Combate à pobreza: das palavras aos actos
Aumenta a pobreza e o empobrecimento de largas camadas da população
A 17 de Outubro assinalou-se, mais uma vez, o Dia Internacional para a Erradicação da Pobreza. O que se pode destacar é que algumas das iniciativas anunciadas visaram a «glorificação» dos pobres e do «dever de os apoiar», em vez de assumirem um claro propósito de promover o combate, a prevenção e a erradicação deste grave flagelo social.
A origem desta data remonta a 17 de Outubro de 1987, por iniciativa do padre francês Joseph Wresinski, com a realização em Paris de uma grandiosa manifestação, cuja repercussão a nível mundial foi tal que a ONU reconheceu a data como mais um dos muitos dias internacionais.
O agravamento da pobreza em todo o Mundo conhece novos e mais graves desenvolvimentos, uma realidade cada vez mais distante de um caminho que vise a sua erradicação.
Ao assinalar esta data, o Movimento Erradicar a Pobreza denunciou, designadamente a mais profunda revolta pelo retrocesso civilizacional que representa o elevado número – mais de 260 milhões de pessoas – que em todo o mundo passaram à situação de pobreza extrema (já não é o limiar da pobreza). E não pode deixar de referir dados das Nações Unidas que apontam que nos dois últimos anos o índice de desenvolvimento humano regrediu.
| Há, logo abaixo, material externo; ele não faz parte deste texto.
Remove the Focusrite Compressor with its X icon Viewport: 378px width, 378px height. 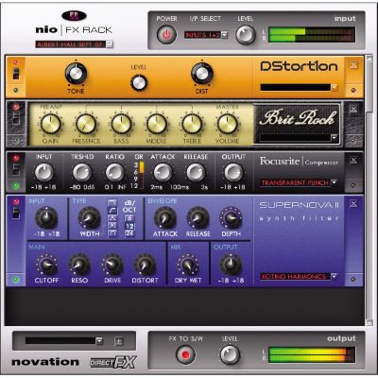[353, 160]
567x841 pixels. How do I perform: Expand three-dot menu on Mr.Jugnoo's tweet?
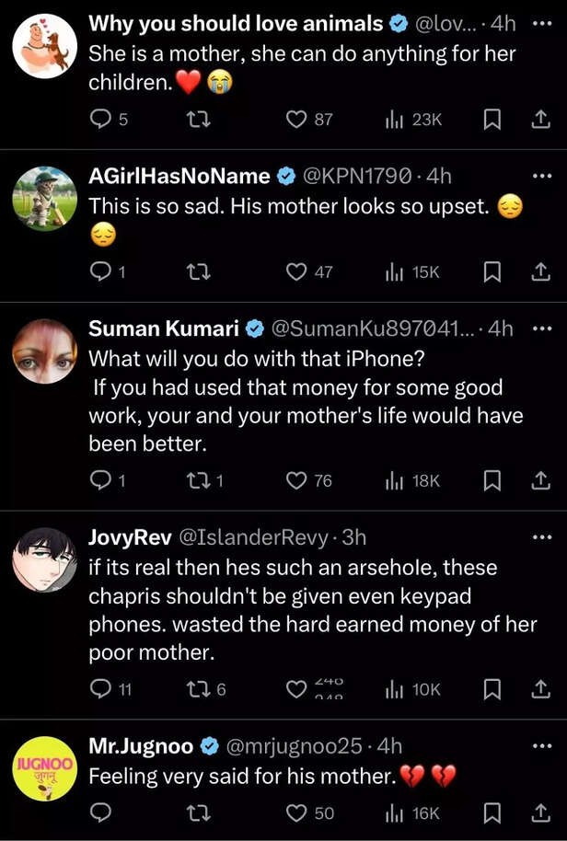pyautogui.click(x=540, y=744)
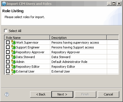The height and width of the screenshot is (102, 123).
Task: Sort by the Role Name column header
Action: pos(27,38)
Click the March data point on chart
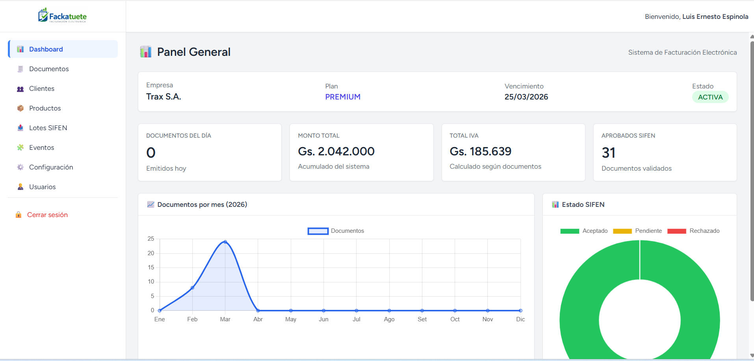This screenshot has width=754, height=361. click(x=225, y=242)
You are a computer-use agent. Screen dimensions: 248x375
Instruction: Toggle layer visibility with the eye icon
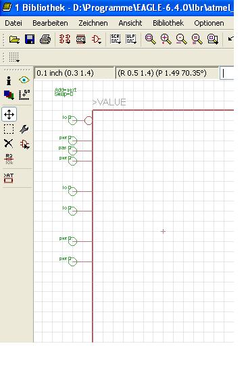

Em Portugal, as últimas estatísticas sobre a pobreza datam de 2021 e evidenciam que no ano anterior dois milhões e 302 mil residentes encontravam-se no chamado eufemisticamente «risco de pobreza», ou seja, numa situação de pobreza. E, destes, mais de 600 mil viviam numa situação chamada de «privação severa», o que significa altamente carenciados.
A realidade social não deixa margem para dúvidas de que os pobres estão mais pobres e que muitos que ainda não o eram passaram a sê-lo, ainda que invisíveis nas estatísticas.
Aumenta a pobreza, mas igualmente o empobrecimento de largos segmentos da população face ao acentuado agravamento das desigualdades na distribuição do rendimento.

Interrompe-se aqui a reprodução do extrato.